Earlier this week, the NBC Nightly News decided to recreate an infographic originally published by the Pew Research Center, showing the distribution of race and ethnicity in the U.S. from 1960 to 2060. The result is so hilariously thick-headed, it might have already won the title of worst infographic of 2014.
As designed by Pew Research, the original visualization wasn't particularly exotic. A rectangular graph tracking how the percentages of different ethnicities in America (white, black, Hispanic, Asian, and so on) had changed across the U.S. over the past 100 years. It wasn't flashy, but it was easy to read and showed, at a glance, where the distribution of races was in 1960 compared with where they are today, and where they are predicted to be by 2060.
But when NBC Nightly News came along, they decided to punch up the "Changing Face Of America" visualization by abandoning the rectangle and charting the graph to a map of the United States instead. And in doing so, they completely changed the data's meaning, instead visualizing... what, exactly?
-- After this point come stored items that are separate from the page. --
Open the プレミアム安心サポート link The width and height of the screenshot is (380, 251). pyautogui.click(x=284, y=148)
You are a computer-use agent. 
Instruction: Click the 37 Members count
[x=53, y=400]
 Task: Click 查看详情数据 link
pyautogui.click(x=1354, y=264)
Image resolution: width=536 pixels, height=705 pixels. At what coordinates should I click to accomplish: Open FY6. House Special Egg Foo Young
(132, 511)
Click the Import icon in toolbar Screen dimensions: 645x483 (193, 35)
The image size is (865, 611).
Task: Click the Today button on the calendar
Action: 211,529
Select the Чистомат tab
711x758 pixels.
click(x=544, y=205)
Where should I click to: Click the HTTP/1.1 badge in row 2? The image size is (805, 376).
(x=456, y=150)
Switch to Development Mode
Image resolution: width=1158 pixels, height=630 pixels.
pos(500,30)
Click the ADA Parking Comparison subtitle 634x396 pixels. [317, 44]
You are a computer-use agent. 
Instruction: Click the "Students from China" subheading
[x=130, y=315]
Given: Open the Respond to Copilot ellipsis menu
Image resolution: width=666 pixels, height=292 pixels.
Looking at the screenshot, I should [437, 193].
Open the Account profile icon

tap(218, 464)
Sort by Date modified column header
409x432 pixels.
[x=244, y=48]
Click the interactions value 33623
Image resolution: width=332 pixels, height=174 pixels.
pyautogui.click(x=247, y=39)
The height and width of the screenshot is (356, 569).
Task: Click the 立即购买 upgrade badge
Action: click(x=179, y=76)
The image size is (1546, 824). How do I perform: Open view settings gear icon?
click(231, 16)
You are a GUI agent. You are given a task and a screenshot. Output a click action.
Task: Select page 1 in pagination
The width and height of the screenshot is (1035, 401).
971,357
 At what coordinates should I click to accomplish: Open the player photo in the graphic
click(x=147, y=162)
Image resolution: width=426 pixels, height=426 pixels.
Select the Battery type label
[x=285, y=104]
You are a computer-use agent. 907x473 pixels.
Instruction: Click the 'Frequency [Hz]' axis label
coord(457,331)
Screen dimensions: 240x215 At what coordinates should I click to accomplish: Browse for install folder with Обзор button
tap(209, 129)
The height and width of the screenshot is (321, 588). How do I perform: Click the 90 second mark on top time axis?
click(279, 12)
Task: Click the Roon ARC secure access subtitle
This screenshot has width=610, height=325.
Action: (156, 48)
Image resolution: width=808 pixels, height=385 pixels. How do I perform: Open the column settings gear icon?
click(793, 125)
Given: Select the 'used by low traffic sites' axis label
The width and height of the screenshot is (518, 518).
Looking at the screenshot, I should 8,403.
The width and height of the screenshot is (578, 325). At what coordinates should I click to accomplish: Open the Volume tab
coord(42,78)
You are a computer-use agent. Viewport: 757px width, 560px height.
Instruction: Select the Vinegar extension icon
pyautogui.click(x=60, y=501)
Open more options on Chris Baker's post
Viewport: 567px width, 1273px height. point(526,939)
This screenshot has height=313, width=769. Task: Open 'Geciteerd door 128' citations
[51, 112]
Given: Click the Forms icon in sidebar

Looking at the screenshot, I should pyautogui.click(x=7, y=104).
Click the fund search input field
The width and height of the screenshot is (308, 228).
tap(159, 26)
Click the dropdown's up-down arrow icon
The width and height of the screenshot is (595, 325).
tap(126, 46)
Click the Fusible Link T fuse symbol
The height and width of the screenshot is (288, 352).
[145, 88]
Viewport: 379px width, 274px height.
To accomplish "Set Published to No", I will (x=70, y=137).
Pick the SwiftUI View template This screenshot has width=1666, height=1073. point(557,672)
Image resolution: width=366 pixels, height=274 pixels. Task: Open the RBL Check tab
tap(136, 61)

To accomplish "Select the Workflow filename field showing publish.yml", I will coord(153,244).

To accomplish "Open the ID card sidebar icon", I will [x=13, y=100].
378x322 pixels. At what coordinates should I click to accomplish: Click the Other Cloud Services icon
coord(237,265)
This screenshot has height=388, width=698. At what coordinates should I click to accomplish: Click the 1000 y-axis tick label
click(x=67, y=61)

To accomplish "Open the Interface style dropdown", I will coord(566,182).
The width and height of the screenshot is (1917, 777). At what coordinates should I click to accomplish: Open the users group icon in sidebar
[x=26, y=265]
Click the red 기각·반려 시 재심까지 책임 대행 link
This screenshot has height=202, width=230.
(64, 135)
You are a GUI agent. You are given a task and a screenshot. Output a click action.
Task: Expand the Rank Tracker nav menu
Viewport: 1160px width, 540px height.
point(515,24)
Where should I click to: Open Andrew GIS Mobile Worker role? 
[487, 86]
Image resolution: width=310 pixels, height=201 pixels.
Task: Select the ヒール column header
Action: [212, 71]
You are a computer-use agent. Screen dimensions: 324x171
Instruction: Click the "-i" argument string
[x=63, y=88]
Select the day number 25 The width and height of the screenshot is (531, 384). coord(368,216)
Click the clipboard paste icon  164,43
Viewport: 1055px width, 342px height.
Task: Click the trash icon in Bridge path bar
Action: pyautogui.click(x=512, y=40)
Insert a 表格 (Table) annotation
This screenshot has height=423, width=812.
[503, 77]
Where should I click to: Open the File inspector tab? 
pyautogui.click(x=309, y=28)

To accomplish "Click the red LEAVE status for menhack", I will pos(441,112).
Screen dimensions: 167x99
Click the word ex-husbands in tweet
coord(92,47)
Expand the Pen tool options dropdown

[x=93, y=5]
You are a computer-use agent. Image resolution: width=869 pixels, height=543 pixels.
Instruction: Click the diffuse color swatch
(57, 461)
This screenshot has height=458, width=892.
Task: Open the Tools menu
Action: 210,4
According to the NBC Nightly News infographic, all Asians live in either Northern Maine or upstate Washington, while South Dakota is an excellent place to be black, along with much of Montana. There is not a single Hispanic within a thousand miles of the Mexican border. And more over, there are hard geographic borders set up to prevent races from drifting into each other's territories.
Meanwhile, talk about jet lag. The time zone difference between the West Coast and the East Coast is 100 years! And, in fact, thanks to some sort of apocalyptic disruption of space-time, the vast majority of Americans either live in the future or the past.
In short, just by changing the context of the original infographic, NBC Nightly News turned what was a straightforward visualization of America's demographics over time into some sort of alt-history map of 100 years of ethnic cleansing and racial segregation. Oh, and there's time travel in there for some reason too.
Golf clap, NBC. Golf clap.
Update: Since publishing, NBC has corrected the graphic.
[via Cartonerd]
* - Correction: The original version of this post misidentified Washington as Oregon.